Key Findings

Climate change can affect the level and type of demand for electricity for development service delivery. Extreme events associated with climate change can disrupt the existing electricity supply, leading to demand for alternate or backup electricity sources. Communities rely on electrically powered activities to respond to conditions caused or exacerbated by climate change. Finally, electricity is required for ongoing activities that can potentially build long-term capacities to cope with climate-related events.

Effective decentralized solar solutions in climate vulnerable regions must be tailored to local conditions. Energy systems must be designed to meet context-specific electricity demand, based on local geography, the availability of supportive infrastructure, and end-use requirements. For example, planning for the design, installation, and maintenance of a decentralized solar energy system in a flood-prone char island school is very different from that in a lightning-prone mainland school, even if both schools fall under the same government program.

Decentralized solar energy systems are not entirely climate proof. Components of decentralized solar solutions are vulnerable to climate-related events such as floods, lightning, extreme temperature, and rainfall. Understanding and planning for the climate risks in advance can help reduce downtime, loss of assets, and build resilience.

Resilience planning starts before the design stage and continues thereafter. Project implementers, policymakers, and donors need to realize that building resilient structures and communities begins well before the design stage. System design and operation and maintenance planning should be based on climate-risk data and models, local socioeconomic and ecosystem assessments, policies, and design standards that promote and enforce resilient infrastructure and support community resilience.

Technology is just one component of a climate resilient decentralized solar installation. Organizational arrangements need to incorporate climate considerations while setting expectations and assigning roles and responsibilities. Climate resilient design needs to also translate into the funding plan, with innovative financing and risk hedging models.
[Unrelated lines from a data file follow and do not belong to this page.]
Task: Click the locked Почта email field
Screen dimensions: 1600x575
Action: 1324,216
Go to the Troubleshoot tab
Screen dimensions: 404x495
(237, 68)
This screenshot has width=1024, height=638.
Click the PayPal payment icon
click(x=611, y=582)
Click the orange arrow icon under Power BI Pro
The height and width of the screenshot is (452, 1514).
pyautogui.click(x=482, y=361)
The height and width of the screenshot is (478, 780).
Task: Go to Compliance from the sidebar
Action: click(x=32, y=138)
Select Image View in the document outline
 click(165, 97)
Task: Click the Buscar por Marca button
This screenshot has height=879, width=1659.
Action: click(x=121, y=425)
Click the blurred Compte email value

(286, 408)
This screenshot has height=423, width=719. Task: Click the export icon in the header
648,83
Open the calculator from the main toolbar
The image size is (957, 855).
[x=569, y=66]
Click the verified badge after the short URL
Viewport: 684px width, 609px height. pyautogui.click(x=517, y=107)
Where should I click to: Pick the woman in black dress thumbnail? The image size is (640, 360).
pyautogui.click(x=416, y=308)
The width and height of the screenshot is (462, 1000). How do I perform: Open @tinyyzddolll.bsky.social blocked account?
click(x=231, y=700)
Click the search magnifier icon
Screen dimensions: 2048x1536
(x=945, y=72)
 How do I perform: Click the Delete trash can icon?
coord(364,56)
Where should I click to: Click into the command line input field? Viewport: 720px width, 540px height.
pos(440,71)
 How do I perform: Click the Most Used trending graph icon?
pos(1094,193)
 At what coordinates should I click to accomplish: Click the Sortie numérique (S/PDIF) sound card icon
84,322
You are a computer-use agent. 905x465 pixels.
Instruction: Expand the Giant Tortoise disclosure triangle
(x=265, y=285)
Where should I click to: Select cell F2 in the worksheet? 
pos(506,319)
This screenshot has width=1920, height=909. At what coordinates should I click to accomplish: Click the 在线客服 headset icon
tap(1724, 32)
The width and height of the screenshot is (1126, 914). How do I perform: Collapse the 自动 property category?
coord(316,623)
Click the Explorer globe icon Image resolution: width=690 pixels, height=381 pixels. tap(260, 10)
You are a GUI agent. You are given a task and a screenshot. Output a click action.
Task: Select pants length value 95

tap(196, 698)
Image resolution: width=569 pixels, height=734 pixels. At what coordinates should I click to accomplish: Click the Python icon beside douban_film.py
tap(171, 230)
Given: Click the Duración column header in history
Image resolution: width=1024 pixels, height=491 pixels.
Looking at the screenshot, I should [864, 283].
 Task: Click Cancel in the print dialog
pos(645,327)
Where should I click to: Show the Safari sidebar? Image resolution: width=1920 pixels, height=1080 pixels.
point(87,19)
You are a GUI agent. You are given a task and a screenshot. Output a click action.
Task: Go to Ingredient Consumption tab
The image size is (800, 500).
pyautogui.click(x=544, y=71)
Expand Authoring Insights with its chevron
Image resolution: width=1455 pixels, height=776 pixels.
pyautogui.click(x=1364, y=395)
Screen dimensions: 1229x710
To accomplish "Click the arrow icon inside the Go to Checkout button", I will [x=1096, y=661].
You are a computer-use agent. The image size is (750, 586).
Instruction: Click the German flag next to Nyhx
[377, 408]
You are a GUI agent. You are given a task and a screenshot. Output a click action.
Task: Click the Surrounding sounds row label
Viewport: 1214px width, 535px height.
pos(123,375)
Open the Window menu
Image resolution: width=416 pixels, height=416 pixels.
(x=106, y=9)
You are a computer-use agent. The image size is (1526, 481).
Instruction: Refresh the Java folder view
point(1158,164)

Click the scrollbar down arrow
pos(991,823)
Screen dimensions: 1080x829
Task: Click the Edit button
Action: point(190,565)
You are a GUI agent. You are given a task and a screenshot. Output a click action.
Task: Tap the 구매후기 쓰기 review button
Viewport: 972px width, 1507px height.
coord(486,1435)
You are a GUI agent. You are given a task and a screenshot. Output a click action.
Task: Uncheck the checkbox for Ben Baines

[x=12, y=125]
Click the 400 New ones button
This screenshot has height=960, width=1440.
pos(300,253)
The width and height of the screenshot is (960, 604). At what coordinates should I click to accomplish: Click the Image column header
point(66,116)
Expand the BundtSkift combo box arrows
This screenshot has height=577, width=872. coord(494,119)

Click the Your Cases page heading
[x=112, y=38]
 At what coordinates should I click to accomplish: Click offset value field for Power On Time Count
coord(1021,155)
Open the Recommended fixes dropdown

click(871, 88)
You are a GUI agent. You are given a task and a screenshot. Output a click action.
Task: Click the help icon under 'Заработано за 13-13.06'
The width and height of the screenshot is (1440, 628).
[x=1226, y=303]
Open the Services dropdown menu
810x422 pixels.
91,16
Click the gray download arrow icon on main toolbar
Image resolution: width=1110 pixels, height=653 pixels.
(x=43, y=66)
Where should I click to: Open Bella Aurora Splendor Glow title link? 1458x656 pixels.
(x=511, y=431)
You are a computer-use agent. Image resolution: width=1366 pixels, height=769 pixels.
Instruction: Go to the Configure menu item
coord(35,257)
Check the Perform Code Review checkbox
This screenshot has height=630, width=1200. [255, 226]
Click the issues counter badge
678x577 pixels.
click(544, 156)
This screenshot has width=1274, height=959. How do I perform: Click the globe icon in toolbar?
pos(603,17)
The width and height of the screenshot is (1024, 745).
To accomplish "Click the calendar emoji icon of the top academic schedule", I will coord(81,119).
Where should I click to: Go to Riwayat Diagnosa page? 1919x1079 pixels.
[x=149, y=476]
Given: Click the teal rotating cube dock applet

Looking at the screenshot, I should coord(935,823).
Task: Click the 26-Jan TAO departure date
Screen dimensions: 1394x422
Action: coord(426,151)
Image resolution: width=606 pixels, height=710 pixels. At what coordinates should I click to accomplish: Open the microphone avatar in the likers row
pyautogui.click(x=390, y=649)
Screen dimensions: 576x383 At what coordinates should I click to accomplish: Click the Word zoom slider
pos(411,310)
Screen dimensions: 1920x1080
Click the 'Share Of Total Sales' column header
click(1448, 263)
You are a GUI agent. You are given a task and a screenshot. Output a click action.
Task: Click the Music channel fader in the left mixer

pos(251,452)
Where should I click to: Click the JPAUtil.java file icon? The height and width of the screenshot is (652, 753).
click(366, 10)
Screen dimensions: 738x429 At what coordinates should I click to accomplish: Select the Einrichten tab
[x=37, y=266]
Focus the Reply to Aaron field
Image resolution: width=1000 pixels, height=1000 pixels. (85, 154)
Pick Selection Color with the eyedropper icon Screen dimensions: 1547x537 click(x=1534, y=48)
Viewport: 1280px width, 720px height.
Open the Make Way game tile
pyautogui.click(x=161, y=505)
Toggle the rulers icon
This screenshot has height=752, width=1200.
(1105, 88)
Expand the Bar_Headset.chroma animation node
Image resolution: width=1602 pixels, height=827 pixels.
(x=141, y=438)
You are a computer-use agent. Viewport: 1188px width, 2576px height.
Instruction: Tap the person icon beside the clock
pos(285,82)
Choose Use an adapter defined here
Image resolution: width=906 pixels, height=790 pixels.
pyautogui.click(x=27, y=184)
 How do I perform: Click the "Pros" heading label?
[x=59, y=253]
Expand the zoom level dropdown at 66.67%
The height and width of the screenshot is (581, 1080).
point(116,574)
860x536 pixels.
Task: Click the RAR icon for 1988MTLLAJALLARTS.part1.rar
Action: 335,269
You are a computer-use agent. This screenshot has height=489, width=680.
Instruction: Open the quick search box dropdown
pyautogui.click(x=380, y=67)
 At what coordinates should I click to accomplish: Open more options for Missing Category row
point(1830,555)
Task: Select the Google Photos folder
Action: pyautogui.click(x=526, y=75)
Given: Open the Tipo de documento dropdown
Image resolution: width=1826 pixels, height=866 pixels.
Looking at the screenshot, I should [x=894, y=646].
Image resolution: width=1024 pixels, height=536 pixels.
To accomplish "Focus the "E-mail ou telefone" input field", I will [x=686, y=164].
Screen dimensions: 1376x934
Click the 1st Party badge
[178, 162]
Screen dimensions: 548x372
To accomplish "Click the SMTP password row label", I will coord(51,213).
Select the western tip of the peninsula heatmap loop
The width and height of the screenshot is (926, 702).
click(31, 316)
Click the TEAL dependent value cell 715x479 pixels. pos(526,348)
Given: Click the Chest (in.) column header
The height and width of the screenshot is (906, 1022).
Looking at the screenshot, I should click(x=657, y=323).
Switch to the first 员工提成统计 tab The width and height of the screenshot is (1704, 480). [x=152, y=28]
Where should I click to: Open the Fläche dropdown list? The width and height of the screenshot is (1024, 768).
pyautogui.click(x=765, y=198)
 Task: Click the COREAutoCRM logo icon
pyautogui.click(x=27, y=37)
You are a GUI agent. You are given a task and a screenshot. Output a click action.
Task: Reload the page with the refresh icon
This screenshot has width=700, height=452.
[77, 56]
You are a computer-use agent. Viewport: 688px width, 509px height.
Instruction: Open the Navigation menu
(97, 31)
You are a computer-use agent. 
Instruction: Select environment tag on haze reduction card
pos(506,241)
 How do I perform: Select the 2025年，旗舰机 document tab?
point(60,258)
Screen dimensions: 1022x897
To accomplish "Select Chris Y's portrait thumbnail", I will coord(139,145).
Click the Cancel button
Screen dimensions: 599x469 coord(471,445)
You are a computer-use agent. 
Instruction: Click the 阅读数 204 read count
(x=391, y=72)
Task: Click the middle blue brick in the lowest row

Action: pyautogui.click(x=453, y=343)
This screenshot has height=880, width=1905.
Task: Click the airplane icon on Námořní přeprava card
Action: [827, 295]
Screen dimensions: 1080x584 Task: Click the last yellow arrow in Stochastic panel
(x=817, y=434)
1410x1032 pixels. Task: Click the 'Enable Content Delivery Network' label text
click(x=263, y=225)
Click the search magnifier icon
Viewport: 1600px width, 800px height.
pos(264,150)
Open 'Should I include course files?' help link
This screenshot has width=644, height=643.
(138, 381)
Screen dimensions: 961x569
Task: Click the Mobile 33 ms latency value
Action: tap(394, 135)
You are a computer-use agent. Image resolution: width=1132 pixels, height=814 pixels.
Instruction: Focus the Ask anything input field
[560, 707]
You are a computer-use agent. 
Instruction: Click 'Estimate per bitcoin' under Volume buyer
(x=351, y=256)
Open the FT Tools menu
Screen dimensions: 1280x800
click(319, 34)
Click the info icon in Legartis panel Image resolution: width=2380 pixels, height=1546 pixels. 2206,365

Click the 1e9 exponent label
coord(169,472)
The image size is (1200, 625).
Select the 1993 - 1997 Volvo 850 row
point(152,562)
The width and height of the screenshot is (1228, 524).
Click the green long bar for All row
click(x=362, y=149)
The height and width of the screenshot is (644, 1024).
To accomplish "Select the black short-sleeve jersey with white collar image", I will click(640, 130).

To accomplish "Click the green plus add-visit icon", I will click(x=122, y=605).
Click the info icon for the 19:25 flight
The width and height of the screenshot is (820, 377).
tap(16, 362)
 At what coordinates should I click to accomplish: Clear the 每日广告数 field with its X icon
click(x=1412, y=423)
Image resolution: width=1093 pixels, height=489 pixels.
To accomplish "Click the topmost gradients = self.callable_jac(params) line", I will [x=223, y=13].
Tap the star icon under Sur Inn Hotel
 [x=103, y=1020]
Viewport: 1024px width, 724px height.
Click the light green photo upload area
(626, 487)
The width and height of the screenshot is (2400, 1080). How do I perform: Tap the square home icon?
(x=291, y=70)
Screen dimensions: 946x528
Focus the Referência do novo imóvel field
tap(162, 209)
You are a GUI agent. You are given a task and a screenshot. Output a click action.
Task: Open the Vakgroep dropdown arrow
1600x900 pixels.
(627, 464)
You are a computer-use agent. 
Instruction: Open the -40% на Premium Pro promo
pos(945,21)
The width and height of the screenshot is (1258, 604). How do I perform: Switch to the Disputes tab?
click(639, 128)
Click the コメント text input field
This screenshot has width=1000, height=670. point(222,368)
There is a need to go beyond conventional implementation models. Traditional implementation models have specific, often siloed responsibilities. The uncertainty created by climate change requires all stakeholders to be more flexible and responsive and demands more innovative implementation, operation, and maintenance models. Examples include energy and development partners working together from the start, active participation and capacity building of end users and community members, and innovative financing models.